As soon as the line containing "Click Switch to" appears in the material below, start returning lines exactly, and end with the line containing "This screenshot has width=999, height=696.".
________________________
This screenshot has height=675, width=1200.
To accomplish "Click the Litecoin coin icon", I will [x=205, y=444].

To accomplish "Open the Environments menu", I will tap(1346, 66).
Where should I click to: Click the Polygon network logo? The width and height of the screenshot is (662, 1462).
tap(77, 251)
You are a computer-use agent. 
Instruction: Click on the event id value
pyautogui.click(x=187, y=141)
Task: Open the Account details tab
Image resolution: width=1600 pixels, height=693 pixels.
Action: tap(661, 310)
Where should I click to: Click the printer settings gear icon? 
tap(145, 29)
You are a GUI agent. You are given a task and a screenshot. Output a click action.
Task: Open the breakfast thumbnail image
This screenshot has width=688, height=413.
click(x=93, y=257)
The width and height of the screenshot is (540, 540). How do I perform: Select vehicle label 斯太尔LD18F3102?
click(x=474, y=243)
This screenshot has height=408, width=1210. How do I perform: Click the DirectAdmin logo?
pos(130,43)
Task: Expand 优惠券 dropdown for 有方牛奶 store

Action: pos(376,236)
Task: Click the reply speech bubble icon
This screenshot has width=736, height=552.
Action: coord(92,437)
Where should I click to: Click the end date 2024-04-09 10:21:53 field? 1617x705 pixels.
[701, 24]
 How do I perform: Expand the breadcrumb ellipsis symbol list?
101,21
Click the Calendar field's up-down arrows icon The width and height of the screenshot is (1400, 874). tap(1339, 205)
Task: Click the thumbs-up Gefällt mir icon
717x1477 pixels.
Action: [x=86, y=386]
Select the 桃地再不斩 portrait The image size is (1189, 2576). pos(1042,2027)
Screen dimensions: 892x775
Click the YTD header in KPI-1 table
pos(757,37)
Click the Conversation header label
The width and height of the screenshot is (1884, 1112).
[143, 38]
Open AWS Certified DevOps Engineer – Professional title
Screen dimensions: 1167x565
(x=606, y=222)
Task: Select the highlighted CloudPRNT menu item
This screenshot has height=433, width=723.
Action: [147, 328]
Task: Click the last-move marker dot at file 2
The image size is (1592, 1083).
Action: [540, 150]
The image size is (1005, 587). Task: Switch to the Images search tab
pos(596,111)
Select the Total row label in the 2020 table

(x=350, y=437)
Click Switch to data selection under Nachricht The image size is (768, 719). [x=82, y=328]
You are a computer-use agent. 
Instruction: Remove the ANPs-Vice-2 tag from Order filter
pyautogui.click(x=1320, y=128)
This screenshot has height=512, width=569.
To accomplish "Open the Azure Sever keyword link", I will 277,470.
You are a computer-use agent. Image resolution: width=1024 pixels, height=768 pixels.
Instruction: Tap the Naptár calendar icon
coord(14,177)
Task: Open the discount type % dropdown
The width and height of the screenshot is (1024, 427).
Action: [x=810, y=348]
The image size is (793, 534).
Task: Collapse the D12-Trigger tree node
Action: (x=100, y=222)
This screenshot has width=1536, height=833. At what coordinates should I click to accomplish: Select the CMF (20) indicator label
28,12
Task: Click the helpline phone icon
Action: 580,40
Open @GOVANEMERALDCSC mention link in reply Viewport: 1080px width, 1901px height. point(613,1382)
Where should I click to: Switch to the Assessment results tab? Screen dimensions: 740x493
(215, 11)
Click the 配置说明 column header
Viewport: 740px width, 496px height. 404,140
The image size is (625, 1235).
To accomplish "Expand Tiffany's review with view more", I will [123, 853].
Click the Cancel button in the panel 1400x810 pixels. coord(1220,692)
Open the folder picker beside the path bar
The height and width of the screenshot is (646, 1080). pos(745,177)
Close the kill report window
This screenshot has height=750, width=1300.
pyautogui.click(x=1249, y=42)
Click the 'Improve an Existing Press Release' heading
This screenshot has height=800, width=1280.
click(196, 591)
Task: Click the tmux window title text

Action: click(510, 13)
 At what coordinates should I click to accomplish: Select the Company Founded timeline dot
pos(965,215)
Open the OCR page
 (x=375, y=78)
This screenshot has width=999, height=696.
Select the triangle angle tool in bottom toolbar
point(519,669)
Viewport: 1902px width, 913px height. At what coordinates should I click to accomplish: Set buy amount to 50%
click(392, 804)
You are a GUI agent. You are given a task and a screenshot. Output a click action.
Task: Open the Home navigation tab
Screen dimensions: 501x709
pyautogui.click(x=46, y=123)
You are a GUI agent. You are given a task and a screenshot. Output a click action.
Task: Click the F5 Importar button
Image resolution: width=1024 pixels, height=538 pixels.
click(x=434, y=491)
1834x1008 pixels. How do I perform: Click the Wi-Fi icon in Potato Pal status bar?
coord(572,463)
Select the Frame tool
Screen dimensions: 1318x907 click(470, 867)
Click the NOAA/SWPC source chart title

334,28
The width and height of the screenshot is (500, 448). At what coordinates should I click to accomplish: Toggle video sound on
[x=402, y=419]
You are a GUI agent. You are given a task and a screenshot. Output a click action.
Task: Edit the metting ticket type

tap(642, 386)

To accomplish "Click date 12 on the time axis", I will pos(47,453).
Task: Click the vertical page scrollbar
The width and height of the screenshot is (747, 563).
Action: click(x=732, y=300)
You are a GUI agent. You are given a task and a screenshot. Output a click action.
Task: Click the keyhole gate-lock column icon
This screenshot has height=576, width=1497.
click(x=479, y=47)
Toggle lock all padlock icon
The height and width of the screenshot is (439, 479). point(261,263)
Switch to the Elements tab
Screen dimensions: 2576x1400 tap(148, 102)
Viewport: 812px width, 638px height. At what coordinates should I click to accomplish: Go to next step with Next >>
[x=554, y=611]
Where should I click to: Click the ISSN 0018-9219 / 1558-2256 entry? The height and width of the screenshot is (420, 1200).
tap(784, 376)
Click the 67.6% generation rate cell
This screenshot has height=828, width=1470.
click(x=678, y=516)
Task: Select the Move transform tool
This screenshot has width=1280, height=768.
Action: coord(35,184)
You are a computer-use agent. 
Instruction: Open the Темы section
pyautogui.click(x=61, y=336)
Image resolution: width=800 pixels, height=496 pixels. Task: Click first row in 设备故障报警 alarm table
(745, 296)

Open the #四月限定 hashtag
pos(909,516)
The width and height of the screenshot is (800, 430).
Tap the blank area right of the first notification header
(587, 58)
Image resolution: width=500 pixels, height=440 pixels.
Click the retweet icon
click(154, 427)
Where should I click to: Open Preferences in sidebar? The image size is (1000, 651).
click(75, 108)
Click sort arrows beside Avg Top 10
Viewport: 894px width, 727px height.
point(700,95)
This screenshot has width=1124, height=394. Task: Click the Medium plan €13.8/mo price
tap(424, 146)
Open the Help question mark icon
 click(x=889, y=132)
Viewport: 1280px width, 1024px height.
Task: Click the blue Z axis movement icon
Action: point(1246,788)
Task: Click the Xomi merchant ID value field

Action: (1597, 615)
________________________
**Answer to the exercise:**
Click Switch to data selection under Nachricht The image size is (768, 719). [x=82, y=328]
You are a computer-use agent. 
Instruction: Remove the ANPs-Vice-2 tag from Order filter
pyautogui.click(x=1320, y=128)
This screenshot has height=512, width=569.
To accomplish "Open the Azure Sever keyword link", I will 277,470.
You are a computer-use agent. Image resolution: width=1024 pixels, height=768 pixels.
Instruction: Tap the Naptár calendar icon
coord(14,177)
Task: Open the discount type % dropdown
The width and height of the screenshot is (1024, 427).
Action: [x=810, y=348]
The image size is (793, 534).
Task: Collapse the D12-Trigger tree node
Action: (x=100, y=222)
This screenshot has width=1536, height=833. At what coordinates should I click to accomplish: Select the CMF (20) indicator label
28,12
Task: Click the helpline phone icon
Action: 580,40
Open @GOVANEMERALDCSC mention link in reply Viewport: 1080px width, 1901px height. point(613,1382)
Where should I click to: Switch to the Assessment results tab? Screen dimensions: 740x493
(215, 11)
Click the 配置说明 column header
Viewport: 740px width, 496px height. 404,140
The image size is (625, 1235).
To accomplish "Expand Tiffany's review with view more", I will [123, 853].
Click the Cancel button in the panel 1400x810 pixels. coord(1220,692)
Open the folder picker beside the path bar
The height and width of the screenshot is (646, 1080). pos(745,177)
Close the kill report window
This screenshot has height=750, width=1300.
pyautogui.click(x=1249, y=42)
Click the 'Improve an Existing Press Release' heading
This screenshot has height=800, width=1280.
click(196, 591)
Task: Click the tmux window title text

Action: click(510, 13)
 At what coordinates should I click to accomplish: Select the Company Founded timeline dot
pos(965,215)
Open the OCR page
 (x=375, y=78)
This screenshot has width=999, height=696.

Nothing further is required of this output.